### [Try it]
In the report on undocumented immigrants' Social Security and Medicare contributions, condense the paragraph beginning "Estimates vary because researchers use" into a short bulleted list of its main facts.

### [Excerpt to read]
════════════════
What were the estimated contributions of undocumented immigrants to Social Security and Medicare in 2016 and 2020?
Executive summary
Multiple reputable studies point to nontrivial payroll-tax contributions from undocumented workers that bolster Social Security and Medicare, with most published estimates putting 2016 contributions at roughly $13 billion to Social Security and about $3 billion to Medicare (estimates vary by method); the sources provided do not include a firm, published 2020 dollar estimate, though later work shows those contributions rose by 2022 [1] [2] [3]. Reporting and academic work differ on scope and method—some report program-specific payroll-tax inflows, others report net contributions to health financing more broadly—so exact comparability across years is limited [3] [4] [2].
1. The commonly cited 2016 numbers and where they come from
A frequently cited figure comes from research aggregated by New American Economy and reported by Marketplace that estimated undocumented immigrants paid about $13 billion into Social Security and $3 billion into Medicare in 2016; those numbers have been echoed in multiple outlets and policy discussions [1]. Independent academic analyses of immigrant contributions to third-party health financing show undocumented immigrants accounted for the bulk of immigrants’ net contributions to health insurance and Medicare-related funding in 2016—one peer‑reviewed study estimated immigrants’ net contributions to third‑party payers were $48.2 billion in 2016 and identified undocumented immigrants as responsible for most or all of that net positive balance [3]. These different metrics—program payroll taxes versus net third‑party contributions minus expenditures—explain why headline numbers diverge across reports [3].
2. Why estimates differ: methods, data and definitional choices
Estimates vary because researchers use different data sources (CPS, MEPS, administrative tax tabulations), make different assumptions about undocumented workers’ use of forged or borrowed Social Security numbers, and choose different scopes—some isolate just payroll taxes attributed to Social Security or Medicare, others calculate net fiscal impact including health expenditures [4] [3] [5]. For example, a Medicare trust‑fund study calculated payroll-tax contributions by applying the 2.9% Medicare payroll tax to estimated undocumented earnings and adjusted for the share of earnings not subject to FICA; that produced contributions consistent with Trustees’ totals in earlier years [4]. Another body of work constructs annual tax‑payment series for the undocumented population and reported markedly larger totals for later years [2].
════════════════
### [Given data]
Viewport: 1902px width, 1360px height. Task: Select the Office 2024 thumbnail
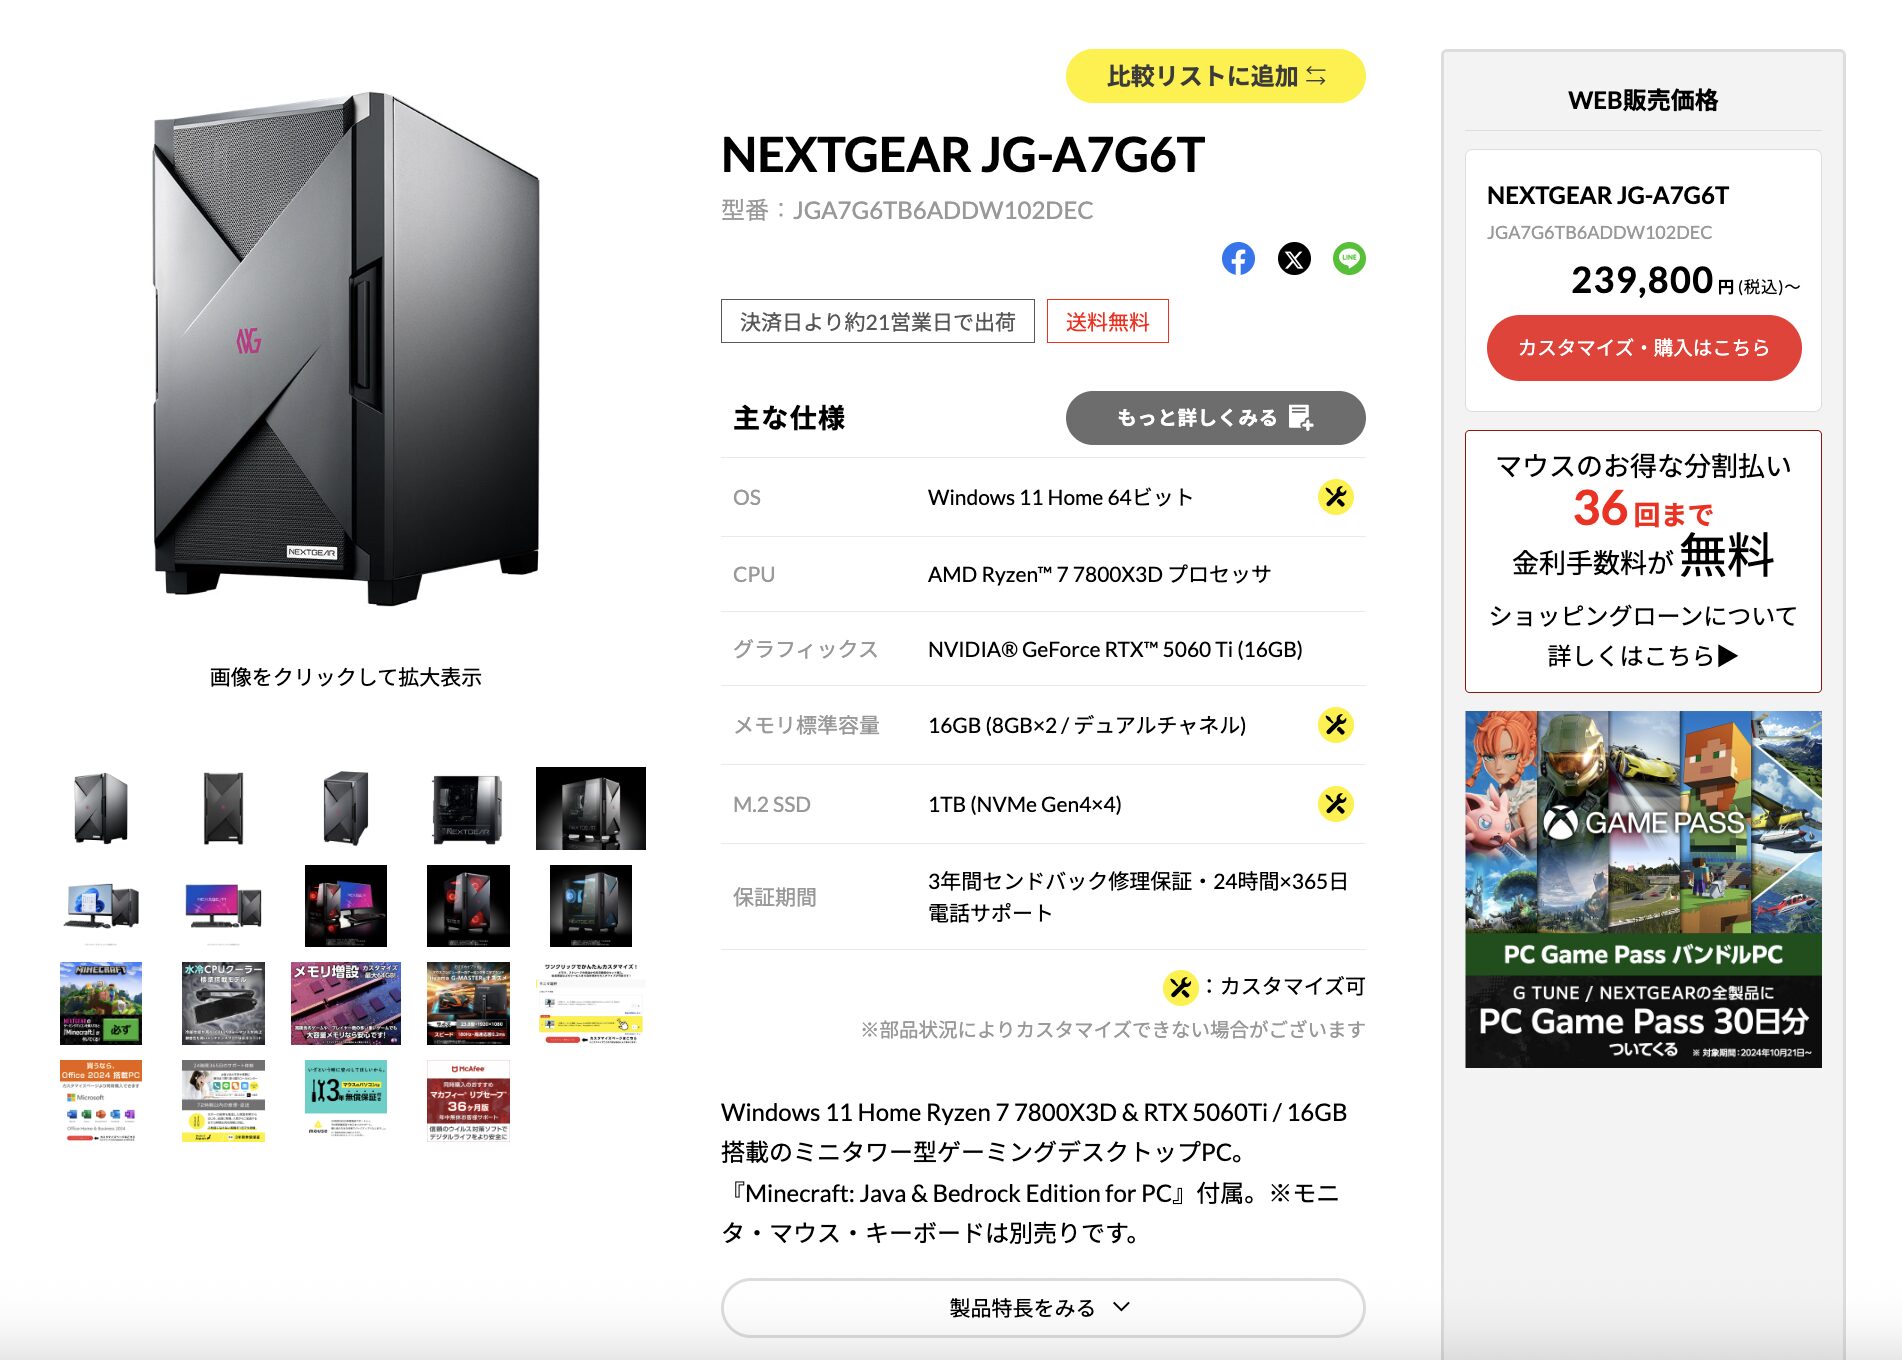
════════════════
### [Task result]
- Estimates vary because researchers draw on different data sources: CPS, MEPS, and administrative tax tabulations.
- They make different assumptions about undocumented workers' use of forged or borrowed Social Security numbers.
- They choose different scopes. Some count only payroll taxes attributed to Social Security or Medicare, and others calculate net fiscal impact including health expenditures.
- A Medicare trust-fund study applied the 2.9% Medicare payroll tax to estimated undocumented earnings and adjusted for the share of earnings not subject to FICA. Its results were consistent with Trustees' totals in earlier years.
- Another body of work builds annual tax-payment series for the undocumented population and reported markedly larger totals for later years.